=== Task input ===

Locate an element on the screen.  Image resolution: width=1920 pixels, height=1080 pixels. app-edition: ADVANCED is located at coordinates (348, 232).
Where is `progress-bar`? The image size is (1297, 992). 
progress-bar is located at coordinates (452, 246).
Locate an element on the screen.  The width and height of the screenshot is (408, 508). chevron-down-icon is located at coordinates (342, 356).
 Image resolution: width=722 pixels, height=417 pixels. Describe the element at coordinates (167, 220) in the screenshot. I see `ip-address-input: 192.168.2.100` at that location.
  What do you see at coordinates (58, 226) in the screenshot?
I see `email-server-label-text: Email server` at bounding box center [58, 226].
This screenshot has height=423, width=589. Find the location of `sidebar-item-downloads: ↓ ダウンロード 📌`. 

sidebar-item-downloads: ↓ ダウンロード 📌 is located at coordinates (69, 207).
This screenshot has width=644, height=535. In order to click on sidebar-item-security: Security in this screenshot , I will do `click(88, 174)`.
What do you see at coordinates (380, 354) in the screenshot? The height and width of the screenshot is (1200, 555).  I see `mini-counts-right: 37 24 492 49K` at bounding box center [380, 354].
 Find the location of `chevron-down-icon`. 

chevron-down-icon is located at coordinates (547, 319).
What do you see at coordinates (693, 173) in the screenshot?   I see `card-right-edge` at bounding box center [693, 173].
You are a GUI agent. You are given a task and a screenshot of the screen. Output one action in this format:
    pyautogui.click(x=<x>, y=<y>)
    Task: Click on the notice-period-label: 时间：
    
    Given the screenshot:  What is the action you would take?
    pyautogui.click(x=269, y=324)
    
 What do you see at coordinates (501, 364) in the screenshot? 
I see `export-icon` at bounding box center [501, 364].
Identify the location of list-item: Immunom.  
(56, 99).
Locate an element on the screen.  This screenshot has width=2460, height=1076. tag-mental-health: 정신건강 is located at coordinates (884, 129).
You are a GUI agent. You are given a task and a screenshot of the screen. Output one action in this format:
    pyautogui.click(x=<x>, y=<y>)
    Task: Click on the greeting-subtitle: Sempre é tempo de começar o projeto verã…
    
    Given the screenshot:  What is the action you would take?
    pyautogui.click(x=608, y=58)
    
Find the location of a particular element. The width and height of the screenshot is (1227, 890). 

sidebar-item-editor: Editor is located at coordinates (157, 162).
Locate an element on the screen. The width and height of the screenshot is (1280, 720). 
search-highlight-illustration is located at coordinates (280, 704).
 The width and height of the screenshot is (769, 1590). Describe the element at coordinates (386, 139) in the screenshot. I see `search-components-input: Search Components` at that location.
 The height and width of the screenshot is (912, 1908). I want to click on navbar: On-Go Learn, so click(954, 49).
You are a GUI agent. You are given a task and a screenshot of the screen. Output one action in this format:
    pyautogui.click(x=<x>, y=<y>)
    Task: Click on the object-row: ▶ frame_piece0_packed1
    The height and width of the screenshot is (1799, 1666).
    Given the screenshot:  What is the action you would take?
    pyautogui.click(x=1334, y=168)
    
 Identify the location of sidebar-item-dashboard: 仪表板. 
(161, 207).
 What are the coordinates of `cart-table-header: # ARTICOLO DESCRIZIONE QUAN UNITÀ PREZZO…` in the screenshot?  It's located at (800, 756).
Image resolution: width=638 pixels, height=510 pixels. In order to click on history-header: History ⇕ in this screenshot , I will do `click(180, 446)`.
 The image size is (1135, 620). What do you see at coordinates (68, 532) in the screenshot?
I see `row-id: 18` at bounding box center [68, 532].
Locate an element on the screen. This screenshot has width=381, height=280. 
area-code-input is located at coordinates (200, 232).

===

### Task prompt
Please copy out word for word the lines from the line containing "This screenshot has width=644, height=535." up to and including the line containing "chevron-down-icon is located at coordinates (547, 319).".

### Exercise response
This screenshot has width=644, height=535. In order to click on sidebar-item-security: Security in this screenshot , I will do `click(88, 174)`.
What do you see at coordinates (380, 354) in the screenshot? The height and width of the screenshot is (1200, 555).  I see `mini-counts-right: 37 24 492 49K` at bounding box center [380, 354].
 Find the location of `chevron-down-icon`. 

chevron-down-icon is located at coordinates (547, 319).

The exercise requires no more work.